The goal of the Admissions Committee is to select those students with the promise for success in our challenging degree program. Due to space constraints, not all applicants may be admitted.
Below are some of the criteria used to evaluate an applicant’s potential for success.
- Applicants with an A or A- grade in CS 2420 are very promising.
Applicants with a C+ or C grade have very little chance of success in upper-level CS courses.
- Applicants on an upward trajectory, with grades that steadily improve with each CS and MATH course taken, show promise. Applicants on a downward trajectory have very little chance of success in upper-level CS courses.
- Applicants who have repeated one or zero courses show great potential to complete the degree requirements directly and efficiently. Applicants who have repeated multiple courses show a concerning pattern that may continue.
- If other CS, math, physics, and engineering courses have been taken by the applicant, those grades are considered. In particular, A or A- grades in CS 2100, MATH 2210, MATH 2270 demonstrate the ability to perform well in upper-level courses.
Applicants with University and pre-major GPAs of 3.5 or higher who have adhered to the policy on repeating courses are assured admission to the computer science major.
As an applicant, you may submit a statement to support your application.

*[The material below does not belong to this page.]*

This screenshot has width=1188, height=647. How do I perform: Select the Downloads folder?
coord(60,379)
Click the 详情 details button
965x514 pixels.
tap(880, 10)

The purpose of this statement is to guide the Admissions Committee in recognizing factors in your academic performance that may not be directly evident from the University and pre-major GPA.
Applicants who have previously been denied admission should use the statement to point out significant improvement since the last application.
For students whose past performance may not be indicative of future performance, explain the changes you have made that will ensure your success in the computer science degree program.
Students whose life situation has excluded them from a typical path into the computer science major should contact the Director of Undergraduate Studies (Jim de St. Germain, 3190 MEB) to determine the possibility of admission to the major.